Issue three already, and another improvement as this magazine hits it stride. Eleven short stories, an article, an interview and some cartoons plump out the 68 A4 pages.

"One for Sorrow, Two for Joy" by Stuart Young kicks us off. A young cat burglar named Magpie, of course, breaks into a museum, but finds the place already occupied. Several very caring gentlemen have also broken in to revive a goddess. There's a lot of to-ing and fro-ing and the cat burglar turns out to be the heroine. Not bad for a start off.

"The Very Error of the Moon" by Megan Powell follows. Imagine what would happen if a werewolf became an astronaut and went to the moon. I can't help thinking more could have been made of this story, but it's an interesting idea and not a bad read.

When you see a story called "Baby, You're a Vampire", you know pretty much what you're in for. The way it's handled by Andrew Hook lifts it above the average. It's written with feeling and is actually quite sad.

"True Stories" by Cyril Simsa is one of those wordy, atmospheric pieces, a character study with not much plot. It seems to work though, and will probably set you thinking, usually a sign of successful writing.
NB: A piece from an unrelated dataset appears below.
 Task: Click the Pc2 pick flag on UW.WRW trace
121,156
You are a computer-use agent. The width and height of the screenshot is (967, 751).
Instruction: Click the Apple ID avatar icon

Next up is an interview with horror writer Simon Clark. It's of the autobiographical type, not the tips for writers type which I prefer, but still ok.
"The Whole Circus" by Darren Speegle is a futurist techno-thriller, with androids and designer drugs and I didn't really get it, probably more my fault than the author's.

Skipping swiftly over some nonsense about the revised laws of robotics, we came to an article by Steve made-up-name Eldritch entitled "Sex, Death and Skinny-dipping". Steve takes a big stick and gives crappy horror films a good hiding. Well done, mate, I'm with you all the way!

My favourite this issue is "Mauve on Black" by Tony Richards. On a world at one with nature, a young being longs for escape, so she grows a sentient space ship and heads off into space. Very stylish, original and completely satisfying, this story makes the issue, nice one Tone.

"Virrago" by Michael Penncavage reminds me of the beginning of that novel, you know, 'east of the sun, west of the moon' jobby. A bloke in a bit of a mood goes for a drive, finds himself in an alternative dimension and finds he likes it. It's well written, but not sufficiently original for my taste.

"Orcs and Holes" tells of a young Orc's adventures in our world. It's a stunning read, sublime, witty...What? Well, I wrote it actually, but ...What? Ok, I'll shut up.

Ian Hunter's "Dream Havens" finishes us off in style. Warriors from across realities converge on a book shop to seek R&R literally in the books. Nicely written and a twist ending to boot, good stuff.

On the whole then a good issue, and I'm proud to be associated wit it. (But don't mention the cover.)